* [RECORDED INFORMATION]:
* * * * * * * * *

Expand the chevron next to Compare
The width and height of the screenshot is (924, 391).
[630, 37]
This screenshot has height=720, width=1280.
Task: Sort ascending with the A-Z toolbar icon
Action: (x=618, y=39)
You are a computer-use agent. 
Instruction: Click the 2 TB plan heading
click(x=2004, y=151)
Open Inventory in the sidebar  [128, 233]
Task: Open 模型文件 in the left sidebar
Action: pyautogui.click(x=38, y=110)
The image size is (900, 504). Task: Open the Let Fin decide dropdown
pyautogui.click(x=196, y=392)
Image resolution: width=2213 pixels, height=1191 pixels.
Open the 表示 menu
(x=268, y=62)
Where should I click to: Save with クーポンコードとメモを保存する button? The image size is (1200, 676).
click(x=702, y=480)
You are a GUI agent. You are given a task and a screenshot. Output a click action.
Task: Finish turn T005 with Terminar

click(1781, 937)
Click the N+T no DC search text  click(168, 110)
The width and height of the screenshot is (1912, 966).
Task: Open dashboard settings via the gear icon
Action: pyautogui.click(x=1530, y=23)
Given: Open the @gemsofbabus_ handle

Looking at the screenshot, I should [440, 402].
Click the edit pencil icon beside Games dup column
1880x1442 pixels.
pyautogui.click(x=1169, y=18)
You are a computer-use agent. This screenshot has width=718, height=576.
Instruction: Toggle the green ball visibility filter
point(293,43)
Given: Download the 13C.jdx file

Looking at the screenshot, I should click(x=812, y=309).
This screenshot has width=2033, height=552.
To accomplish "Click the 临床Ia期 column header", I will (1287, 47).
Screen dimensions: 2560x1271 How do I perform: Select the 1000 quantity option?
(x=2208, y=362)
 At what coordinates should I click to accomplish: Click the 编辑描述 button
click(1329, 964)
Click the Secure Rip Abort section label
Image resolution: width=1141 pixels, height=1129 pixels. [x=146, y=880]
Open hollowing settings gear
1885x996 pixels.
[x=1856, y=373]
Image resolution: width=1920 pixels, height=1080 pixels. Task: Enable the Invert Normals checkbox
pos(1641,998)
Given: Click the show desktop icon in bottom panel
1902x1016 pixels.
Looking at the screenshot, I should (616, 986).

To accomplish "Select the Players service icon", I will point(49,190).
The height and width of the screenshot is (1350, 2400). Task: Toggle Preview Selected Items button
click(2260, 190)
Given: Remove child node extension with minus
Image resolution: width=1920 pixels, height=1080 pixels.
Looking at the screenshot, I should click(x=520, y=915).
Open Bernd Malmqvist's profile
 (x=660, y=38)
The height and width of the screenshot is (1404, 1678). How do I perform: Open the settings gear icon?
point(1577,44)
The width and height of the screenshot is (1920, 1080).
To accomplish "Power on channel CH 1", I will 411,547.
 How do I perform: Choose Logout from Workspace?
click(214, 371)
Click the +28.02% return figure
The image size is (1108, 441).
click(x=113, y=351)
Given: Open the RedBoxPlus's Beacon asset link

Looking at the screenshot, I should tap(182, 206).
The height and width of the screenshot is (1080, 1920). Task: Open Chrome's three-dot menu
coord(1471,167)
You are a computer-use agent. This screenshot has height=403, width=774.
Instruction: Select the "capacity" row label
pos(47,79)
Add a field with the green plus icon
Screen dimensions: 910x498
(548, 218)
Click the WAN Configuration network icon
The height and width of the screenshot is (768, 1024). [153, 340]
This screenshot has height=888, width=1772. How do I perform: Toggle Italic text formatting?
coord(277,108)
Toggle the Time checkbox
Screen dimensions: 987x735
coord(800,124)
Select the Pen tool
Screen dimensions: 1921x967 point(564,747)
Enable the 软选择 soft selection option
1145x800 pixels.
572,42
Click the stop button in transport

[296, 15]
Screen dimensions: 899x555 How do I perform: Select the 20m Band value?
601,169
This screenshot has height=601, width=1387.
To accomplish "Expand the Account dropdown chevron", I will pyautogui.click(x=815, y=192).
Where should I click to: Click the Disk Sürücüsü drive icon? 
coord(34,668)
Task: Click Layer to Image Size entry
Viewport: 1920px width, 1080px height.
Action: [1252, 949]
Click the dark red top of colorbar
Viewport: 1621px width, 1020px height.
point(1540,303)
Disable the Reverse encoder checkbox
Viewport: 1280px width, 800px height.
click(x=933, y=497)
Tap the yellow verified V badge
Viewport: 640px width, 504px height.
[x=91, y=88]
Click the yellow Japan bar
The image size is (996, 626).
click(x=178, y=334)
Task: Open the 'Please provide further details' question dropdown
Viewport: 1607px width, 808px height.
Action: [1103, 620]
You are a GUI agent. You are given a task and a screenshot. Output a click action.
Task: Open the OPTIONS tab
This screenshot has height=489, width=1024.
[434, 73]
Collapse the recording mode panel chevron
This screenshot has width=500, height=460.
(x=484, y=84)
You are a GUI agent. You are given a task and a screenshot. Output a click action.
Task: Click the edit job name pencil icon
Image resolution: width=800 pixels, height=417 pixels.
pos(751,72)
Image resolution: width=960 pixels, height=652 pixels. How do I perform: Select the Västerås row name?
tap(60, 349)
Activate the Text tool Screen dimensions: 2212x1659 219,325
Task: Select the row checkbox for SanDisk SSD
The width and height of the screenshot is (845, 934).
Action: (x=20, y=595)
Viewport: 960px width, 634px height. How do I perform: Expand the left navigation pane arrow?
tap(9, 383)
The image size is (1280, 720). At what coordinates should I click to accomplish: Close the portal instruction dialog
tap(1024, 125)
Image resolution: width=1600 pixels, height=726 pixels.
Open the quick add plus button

* * * * * * * * *

* [PROMPT]: Update the items from the line with "Open hollowing settings gear" through the line with "The height and width of the screenshot is (768, 1024)." by replacing "checkbox" with "check box", and keep everything else the same.

* [OUTPUT]:
Open hollowing settings gear
1885x996 pixels.
[x=1856, y=373]
Image resolution: width=1920 pixels, height=1080 pixels. Task: Enable the Invert Normals check box
pos(1641,998)
Given: Click the show desktop icon in bottom panel
1902x1016 pixels.
Looking at the screenshot, I should (616, 986).

To accomplish "Select the Players service icon", I will point(49,190).
The height and width of the screenshot is (1350, 2400). Task: Toggle Preview Selected Items button
click(2260, 190)
Given: Remove child node extension with minus
Image resolution: width=1920 pixels, height=1080 pixels.
Looking at the screenshot, I should click(x=520, y=915).
Open Bernd Malmqvist's profile
 (x=660, y=38)
The height and width of the screenshot is (1404, 1678). How do I perform: Open the settings gear icon?
point(1577,44)
The width and height of the screenshot is (1920, 1080).
To accomplish "Power on channel CH 1", I will 411,547.
 How do I perform: Choose Logout from Workspace?
click(214, 371)
Click the +28.02% return figure
The image size is (1108, 441).
click(x=113, y=351)
Given: Open the RedBoxPlus's Beacon asset link

Looking at the screenshot, I should tap(182, 206).
The height and width of the screenshot is (1080, 1920). Task: Open Chrome's three-dot menu
coord(1471,167)
You are a computer-use agent. This screenshot has height=403, width=774.
Instruction: Select the "capacity" row label
pos(47,79)
Add a field with the green plus icon
Screen dimensions: 910x498
(548, 218)
Click the WAN Configuration network icon
The height and width of the screenshot is (768, 1024). [153, 340]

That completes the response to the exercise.